Now while God alone can judge the reality, or otherwise, of the faith of a person without recourse to their works, man can only form a judgment based on those works. The setting of the epistle of James is the believer’s position in the world so that justification in James is not before God, but before men, and hence is not by faith but by works (see James 2: 21, 24, 25). Thus Rahab was “justified on the principle of works” (James 2: 25), that is, by what she did in receiving the messengers.
In connection with the question before us, the thought of salvation occurs three times in James. In the first occurrence James exhorts his readers “Wherefore, laying aside all filthiness and abounding of wickedness, accept with meekness the implanted word, which is able to save your souls” (James 1: 21). This tells us of the divine power vested in the Word of God. It is able to save. This is general. It is not restricted in any way. It is salvation, both for time and eternity.

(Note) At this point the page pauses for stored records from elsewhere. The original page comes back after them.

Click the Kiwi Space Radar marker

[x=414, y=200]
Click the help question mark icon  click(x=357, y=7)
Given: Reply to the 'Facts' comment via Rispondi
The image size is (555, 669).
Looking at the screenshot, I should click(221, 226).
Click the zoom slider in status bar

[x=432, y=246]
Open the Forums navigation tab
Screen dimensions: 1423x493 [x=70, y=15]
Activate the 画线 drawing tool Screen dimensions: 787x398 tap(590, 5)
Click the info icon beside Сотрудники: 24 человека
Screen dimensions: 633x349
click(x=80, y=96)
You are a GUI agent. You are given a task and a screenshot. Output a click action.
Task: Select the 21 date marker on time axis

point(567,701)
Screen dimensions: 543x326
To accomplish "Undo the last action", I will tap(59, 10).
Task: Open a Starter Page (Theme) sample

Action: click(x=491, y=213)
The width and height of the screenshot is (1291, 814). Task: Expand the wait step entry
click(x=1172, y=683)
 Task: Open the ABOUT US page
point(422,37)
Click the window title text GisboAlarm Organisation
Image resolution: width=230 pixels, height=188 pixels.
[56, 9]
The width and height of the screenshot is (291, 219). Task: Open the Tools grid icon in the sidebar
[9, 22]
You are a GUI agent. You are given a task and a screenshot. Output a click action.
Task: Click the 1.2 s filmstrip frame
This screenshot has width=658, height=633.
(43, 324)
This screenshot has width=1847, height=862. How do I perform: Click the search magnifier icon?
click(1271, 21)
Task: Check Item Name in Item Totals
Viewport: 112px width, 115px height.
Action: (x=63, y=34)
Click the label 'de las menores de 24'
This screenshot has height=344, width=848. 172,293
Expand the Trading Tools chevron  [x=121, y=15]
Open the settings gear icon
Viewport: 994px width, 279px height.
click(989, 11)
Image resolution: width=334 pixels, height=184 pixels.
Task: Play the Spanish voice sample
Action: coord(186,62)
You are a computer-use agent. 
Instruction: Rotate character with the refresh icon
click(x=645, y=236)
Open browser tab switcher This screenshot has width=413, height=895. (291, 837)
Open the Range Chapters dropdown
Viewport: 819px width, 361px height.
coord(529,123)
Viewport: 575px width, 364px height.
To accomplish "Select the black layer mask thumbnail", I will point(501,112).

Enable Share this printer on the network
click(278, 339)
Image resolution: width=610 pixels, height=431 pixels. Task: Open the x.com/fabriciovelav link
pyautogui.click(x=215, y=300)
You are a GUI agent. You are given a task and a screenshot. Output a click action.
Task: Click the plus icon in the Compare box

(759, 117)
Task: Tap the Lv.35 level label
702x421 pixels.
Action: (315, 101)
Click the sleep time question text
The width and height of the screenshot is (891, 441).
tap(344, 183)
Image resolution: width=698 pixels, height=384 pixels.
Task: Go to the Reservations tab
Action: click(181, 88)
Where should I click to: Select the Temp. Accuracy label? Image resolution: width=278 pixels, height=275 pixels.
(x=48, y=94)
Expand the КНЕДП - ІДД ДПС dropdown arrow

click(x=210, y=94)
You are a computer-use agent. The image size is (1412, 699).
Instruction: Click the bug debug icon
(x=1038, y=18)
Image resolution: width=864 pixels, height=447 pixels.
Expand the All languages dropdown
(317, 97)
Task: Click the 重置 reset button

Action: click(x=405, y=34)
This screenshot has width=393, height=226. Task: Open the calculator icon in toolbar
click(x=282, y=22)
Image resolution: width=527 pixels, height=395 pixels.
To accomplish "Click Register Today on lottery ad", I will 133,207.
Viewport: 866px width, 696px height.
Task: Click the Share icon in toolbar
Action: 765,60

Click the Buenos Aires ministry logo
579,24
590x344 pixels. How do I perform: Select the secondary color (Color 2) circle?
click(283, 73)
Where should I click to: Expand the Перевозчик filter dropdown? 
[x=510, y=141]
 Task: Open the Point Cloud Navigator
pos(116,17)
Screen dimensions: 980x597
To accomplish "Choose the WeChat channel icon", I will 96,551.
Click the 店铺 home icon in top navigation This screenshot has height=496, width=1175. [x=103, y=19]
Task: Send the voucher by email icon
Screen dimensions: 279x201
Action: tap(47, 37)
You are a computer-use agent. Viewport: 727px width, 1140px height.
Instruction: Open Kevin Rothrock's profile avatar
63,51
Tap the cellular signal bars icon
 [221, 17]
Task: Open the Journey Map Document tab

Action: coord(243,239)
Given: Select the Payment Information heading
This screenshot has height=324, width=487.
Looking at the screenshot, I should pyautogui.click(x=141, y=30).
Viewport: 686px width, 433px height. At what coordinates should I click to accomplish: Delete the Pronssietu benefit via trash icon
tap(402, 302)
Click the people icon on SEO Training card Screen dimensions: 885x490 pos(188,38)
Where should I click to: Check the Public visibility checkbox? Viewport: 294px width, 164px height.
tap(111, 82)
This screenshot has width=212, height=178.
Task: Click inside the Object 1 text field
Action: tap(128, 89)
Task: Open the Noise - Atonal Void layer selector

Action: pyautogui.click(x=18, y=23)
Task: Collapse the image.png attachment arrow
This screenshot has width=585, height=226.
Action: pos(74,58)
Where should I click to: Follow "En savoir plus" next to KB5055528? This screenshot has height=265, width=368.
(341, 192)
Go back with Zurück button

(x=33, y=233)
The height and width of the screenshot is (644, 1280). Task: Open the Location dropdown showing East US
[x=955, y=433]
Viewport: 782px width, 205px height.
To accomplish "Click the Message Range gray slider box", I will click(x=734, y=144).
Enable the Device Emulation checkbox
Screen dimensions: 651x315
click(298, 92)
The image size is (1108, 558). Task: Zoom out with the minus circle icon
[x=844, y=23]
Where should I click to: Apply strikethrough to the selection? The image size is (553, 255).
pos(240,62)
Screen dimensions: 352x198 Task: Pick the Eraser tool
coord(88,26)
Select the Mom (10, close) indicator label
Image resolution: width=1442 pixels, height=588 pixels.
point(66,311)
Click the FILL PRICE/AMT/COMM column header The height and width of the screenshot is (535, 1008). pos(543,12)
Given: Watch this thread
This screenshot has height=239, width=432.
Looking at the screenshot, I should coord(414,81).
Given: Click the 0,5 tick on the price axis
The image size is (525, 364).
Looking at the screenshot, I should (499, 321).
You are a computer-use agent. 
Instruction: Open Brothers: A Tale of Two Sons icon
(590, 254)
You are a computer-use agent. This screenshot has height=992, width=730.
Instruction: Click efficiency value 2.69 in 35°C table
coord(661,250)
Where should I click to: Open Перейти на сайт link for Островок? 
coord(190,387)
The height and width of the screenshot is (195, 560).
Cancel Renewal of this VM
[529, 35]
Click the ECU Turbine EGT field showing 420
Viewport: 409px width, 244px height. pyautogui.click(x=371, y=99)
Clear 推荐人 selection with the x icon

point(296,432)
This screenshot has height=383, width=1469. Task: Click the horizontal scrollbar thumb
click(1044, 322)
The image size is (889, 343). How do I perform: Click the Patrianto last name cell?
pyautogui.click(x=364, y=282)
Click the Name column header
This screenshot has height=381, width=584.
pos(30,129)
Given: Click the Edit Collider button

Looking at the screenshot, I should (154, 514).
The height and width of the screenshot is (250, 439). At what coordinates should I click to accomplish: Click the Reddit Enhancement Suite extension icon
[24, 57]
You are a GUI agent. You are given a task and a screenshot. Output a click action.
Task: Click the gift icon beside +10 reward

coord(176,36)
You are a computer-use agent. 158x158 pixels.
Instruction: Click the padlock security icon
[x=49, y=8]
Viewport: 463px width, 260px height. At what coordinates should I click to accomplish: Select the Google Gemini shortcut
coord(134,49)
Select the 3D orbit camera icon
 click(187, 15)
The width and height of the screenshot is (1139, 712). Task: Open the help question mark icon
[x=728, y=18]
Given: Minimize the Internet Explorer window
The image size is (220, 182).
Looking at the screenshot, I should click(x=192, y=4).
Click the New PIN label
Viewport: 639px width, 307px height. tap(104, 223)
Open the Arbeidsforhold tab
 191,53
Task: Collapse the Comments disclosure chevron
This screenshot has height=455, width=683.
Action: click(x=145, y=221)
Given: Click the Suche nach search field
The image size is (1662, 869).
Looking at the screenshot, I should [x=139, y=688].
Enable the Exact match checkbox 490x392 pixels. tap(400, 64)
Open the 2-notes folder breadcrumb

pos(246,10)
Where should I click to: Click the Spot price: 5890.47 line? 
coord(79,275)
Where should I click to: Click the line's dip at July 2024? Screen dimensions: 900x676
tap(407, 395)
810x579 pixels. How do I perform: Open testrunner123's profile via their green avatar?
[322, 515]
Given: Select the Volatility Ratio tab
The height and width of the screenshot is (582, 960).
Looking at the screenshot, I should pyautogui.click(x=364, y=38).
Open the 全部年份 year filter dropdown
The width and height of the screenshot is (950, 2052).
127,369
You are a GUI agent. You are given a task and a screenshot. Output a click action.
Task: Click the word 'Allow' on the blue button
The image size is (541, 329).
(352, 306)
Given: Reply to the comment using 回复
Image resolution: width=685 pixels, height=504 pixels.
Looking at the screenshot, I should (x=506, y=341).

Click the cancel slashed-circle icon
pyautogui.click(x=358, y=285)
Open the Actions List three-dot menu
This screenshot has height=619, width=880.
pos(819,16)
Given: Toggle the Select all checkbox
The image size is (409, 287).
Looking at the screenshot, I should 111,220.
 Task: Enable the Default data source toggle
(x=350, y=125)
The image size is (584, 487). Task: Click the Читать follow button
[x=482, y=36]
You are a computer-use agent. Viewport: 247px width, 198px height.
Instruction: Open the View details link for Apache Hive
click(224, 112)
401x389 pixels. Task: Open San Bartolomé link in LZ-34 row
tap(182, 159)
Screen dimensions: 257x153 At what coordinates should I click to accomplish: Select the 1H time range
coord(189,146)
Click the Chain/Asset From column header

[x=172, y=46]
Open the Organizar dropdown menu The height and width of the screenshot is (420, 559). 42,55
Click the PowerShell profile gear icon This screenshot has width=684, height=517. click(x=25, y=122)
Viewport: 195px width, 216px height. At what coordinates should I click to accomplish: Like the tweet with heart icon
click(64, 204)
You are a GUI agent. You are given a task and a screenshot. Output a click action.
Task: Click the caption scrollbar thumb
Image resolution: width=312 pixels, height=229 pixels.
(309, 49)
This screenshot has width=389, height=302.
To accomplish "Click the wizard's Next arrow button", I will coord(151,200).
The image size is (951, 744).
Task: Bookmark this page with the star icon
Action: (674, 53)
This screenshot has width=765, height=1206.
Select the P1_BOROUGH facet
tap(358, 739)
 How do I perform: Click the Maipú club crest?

The last occurrence gives us quite a different thought of salvation: “let him know that he that brings back a sinner from [the] error of his way shall save a soul from death and shall cover a multitude of sins” (James 5: 20). The salvation here is particular. It is not eternal salvation, but present salvation, for it is based, not on what Christ has done, but the action of a fellow saint. The covering of sins is what man can do. In the OT the sacrifices offered by men atoned for (covered) sins but could not take them away: “For blood of bulls and goats [is] incapable of taking away sins” (Heb. 10: 4). That awaited the “one sacrifice for sins” of the Lord Jesus who has “sat down in perpetuity at [the] right hand of God” (v12)—testimonial proof to the believer that all his sins are gone. The setting of salvation in James 5: 21 is in time and is by works. Peter also speaks in a similar manner in his epistle (see 1 Pet. 4: 8).
Now this is also the aspect of salvation in the second occurrence in James 2: 14 where the writer asks “What is [the] profit, my brethren, if any one say he have faith, but have not works? can faith save him?” As already stated, the expected answer is ‘No!’ The salvation here is directly linked to works and James immediately gives us an example to prove his point. A fellow Christian in physical need can only be saved from their present impoverished circumstances by works—what a fellow believer does in giving to them the needful things for the body (see James 2: 14–16). Likewise the salvation that Rahab experienced was “on the principle of works” (James 2: 25) for she did not perish with the rest of Jericho. It was salvation in time and here on earth. Yes, her faith in God would secure her for eternity, but that is not the point here.
Salvation by works is not peculiar to the epistle of James. Paul also deals with this aspect of salvation. He says to Timothy “Give heed to thyself and to the teaching; continue in them; for, doing this, thou shalt save both thyself and those that hear thee” (1 Tim. 4: 16, my emphasis). This again is not eternal salvation for Paul had no doubts about Timothy’s faith since he addressed him as “[my] true child in faith” (1 Tim. 1: 2). However, for this salvation, Timothy had to do something in order to save himself and others. This is simply salvation as to the position here on earth and in time—the same salvation that James speaks of in James 2: 14.
Summing up, the salvation of Eph. 2: 8 is for eternity; the salvation in James 2: 14 is for time. As another has said, any difficulty is really one of our own making. Many when they read the word save or the word salvation cannot think of any aspect of salvation other than being secure for eternity. It is certainly its most important aspect, but it is not the only one.